Each line of the entries that mentions the string "Task" needs to be reported.

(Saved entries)
○ ○ ○ ○ ○

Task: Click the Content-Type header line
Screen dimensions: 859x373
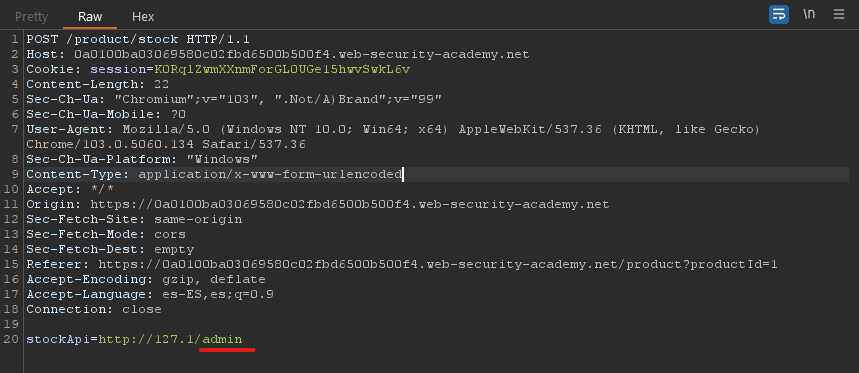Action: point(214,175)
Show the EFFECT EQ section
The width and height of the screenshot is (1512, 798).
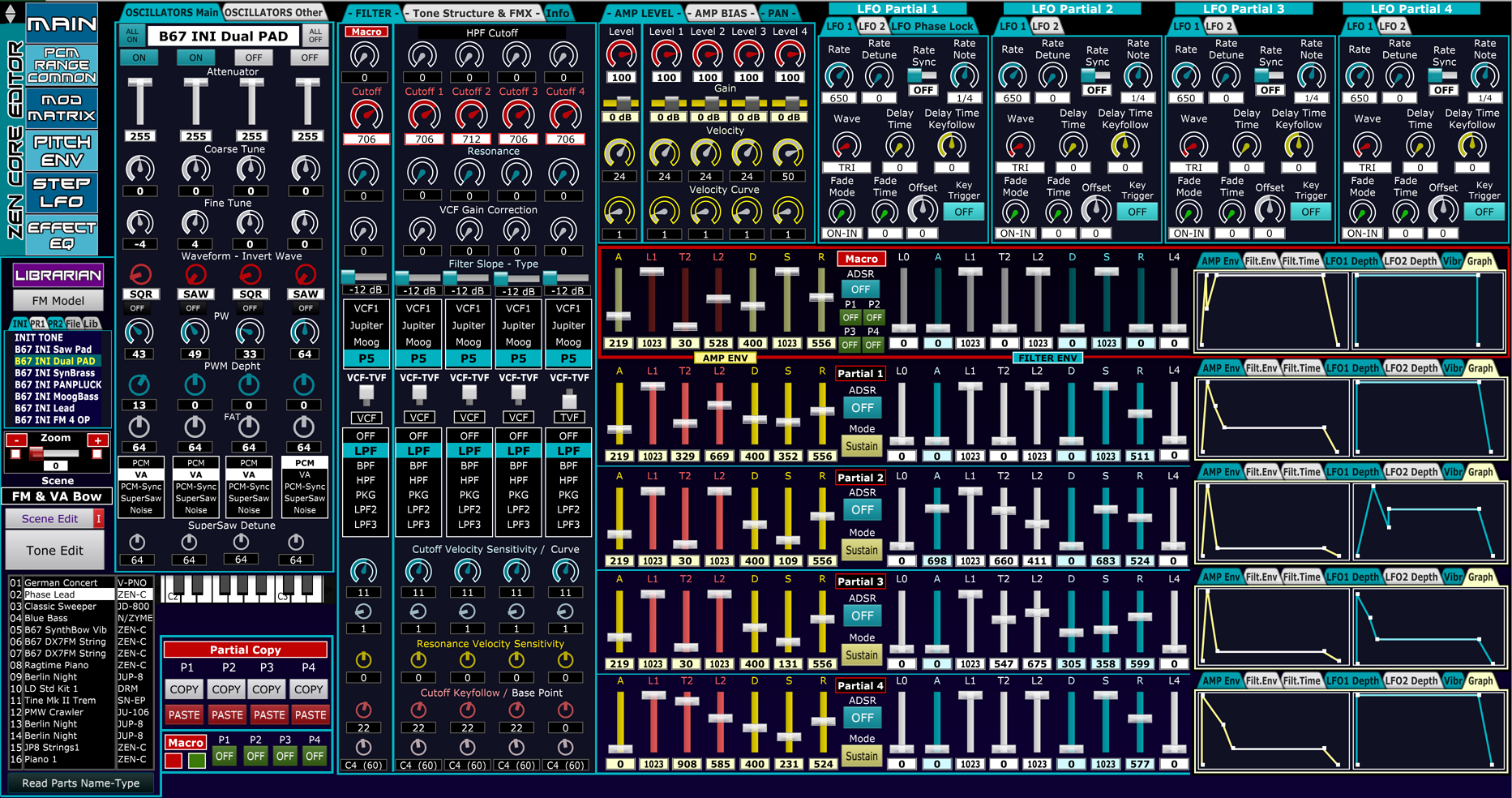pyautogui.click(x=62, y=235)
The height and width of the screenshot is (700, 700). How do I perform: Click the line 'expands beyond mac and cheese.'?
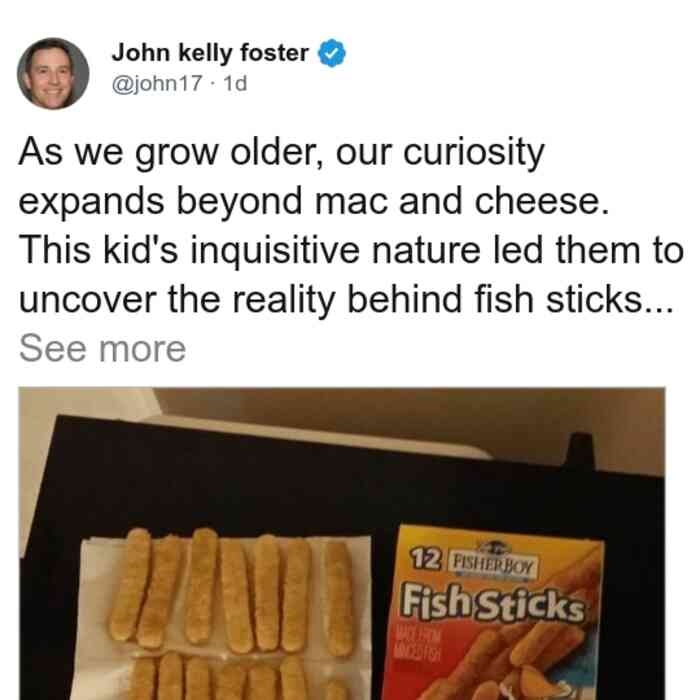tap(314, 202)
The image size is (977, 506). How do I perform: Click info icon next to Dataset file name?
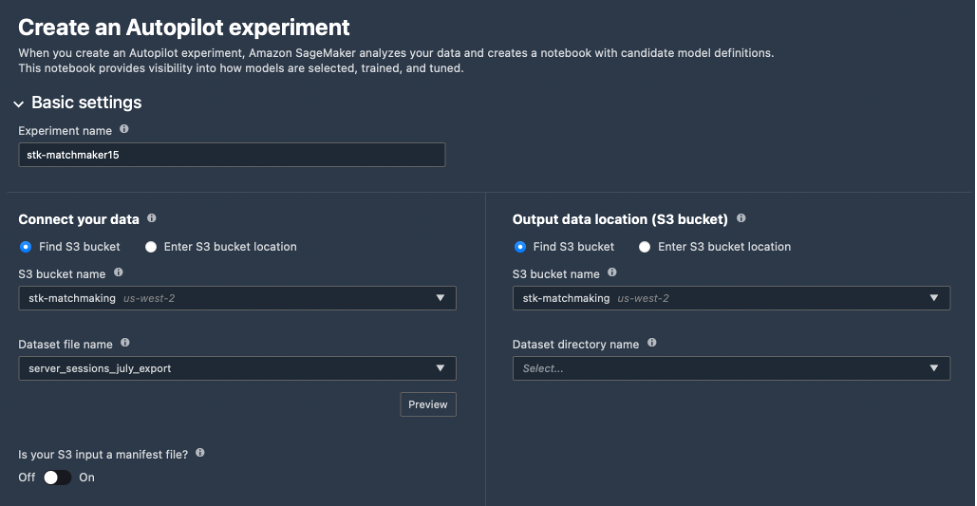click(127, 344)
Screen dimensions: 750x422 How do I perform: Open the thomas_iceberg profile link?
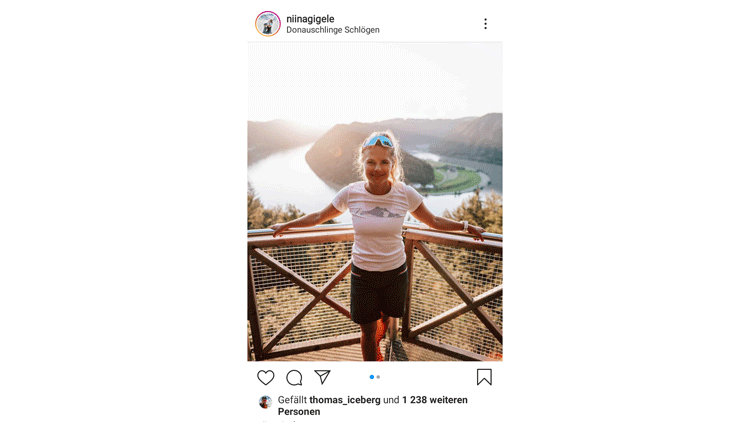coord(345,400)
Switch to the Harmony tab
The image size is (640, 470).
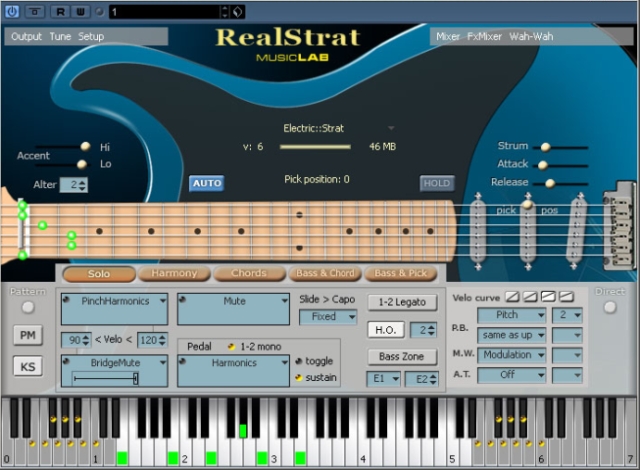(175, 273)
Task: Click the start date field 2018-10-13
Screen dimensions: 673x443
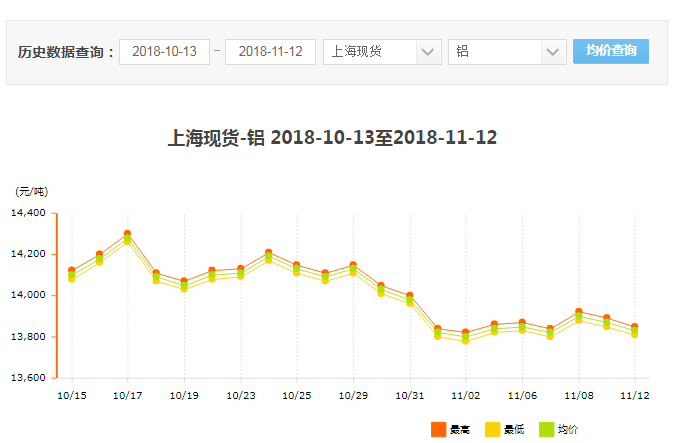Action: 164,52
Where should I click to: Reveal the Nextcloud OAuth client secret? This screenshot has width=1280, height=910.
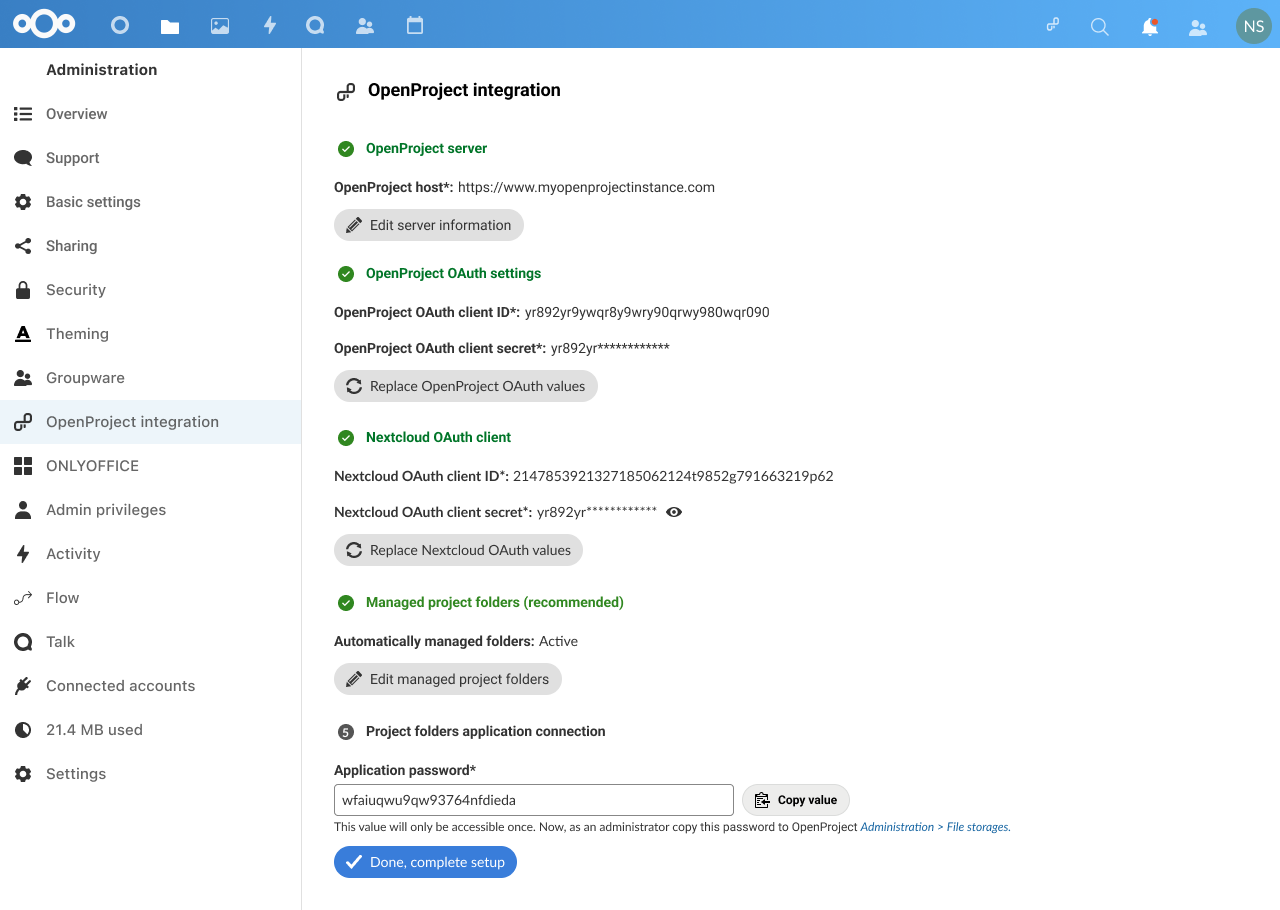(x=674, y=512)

○ ○ ○ ○ ○

* RESULT
Task: Click the Content-Type header line
Task: Click the start date field 2018-10-13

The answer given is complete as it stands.